(Aufgabe) Schreibe aus dem Textauszug über Anfeindungen gegen Chinesen den Abschnitt von „Chinesen werden aufgefordert, Schutzmasken“ bis „Schutzmasken zu tragen.“ wortgetreu ab.

(Textauszug)
#####

Chinesen werden aufgefordert, Schutzmasken zu tragen
Oder das Twitter-Video aus einem Zug in Frankreich: Darin sitzt eine Frau mit asiatischem Wurzeln und tippt auf ihrem Handy, während sich die Passanten gegenüber tief in ihre Sitze drücken, die Schals und Kragen hochziehen. Zahlreiche Chinesinnen und Chinesen wurden beleidigt oder aufgefordert, Schutzmasken zu tragen.
Auch eine Tagesspiegel-Kollegin mit chinesischem Hintergrund erzählte, dass sich bereits Leute in der U-Bahn weggesetzt haben. Auf Twitter reagierten viele Chinesinnen mit dem Hashtag #JeNeSuisPasUnVirus: „Ich bin kein Virus“.

#####

(Gesammeltes Material)
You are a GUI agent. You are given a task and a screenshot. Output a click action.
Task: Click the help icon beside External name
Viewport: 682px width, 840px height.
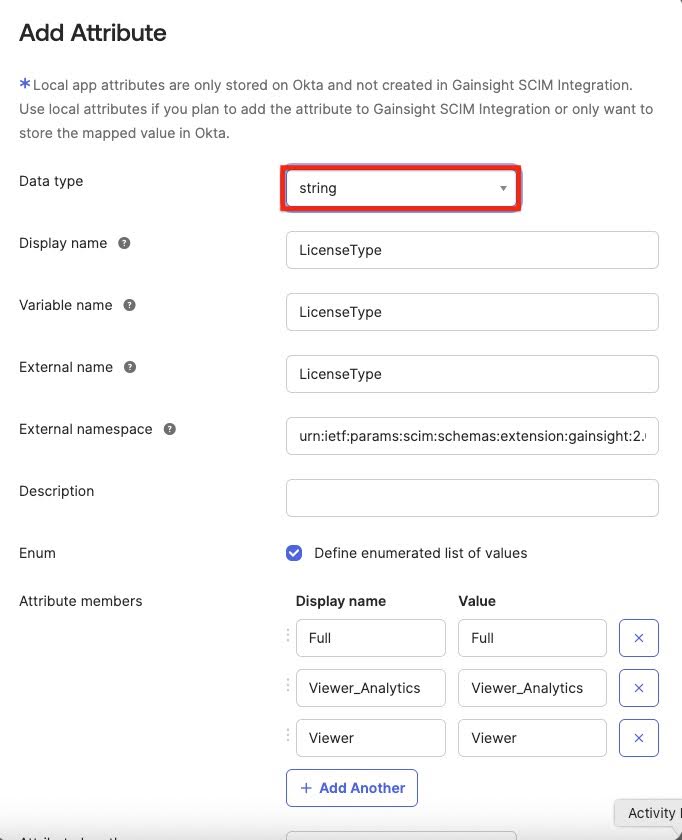pyautogui.click(x=130, y=367)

#####

(Ergebnis)
Chinesen werden aufgefordert, Schutzmasken zu tragen
Oder das Twitter-Video aus einem Zug in Frankreich: Darin sitzt eine Frau mit asiatischem Wurzeln und tippt auf ihrem Handy, während sich die Passanten gegenüber tief in ihre Sitze drücken, die Schals und Kragen hochziehen. Zahlreiche Chinesinnen und Chinesen wurden beleidigt oder aufgefordert, Schutzmasken zu tragen.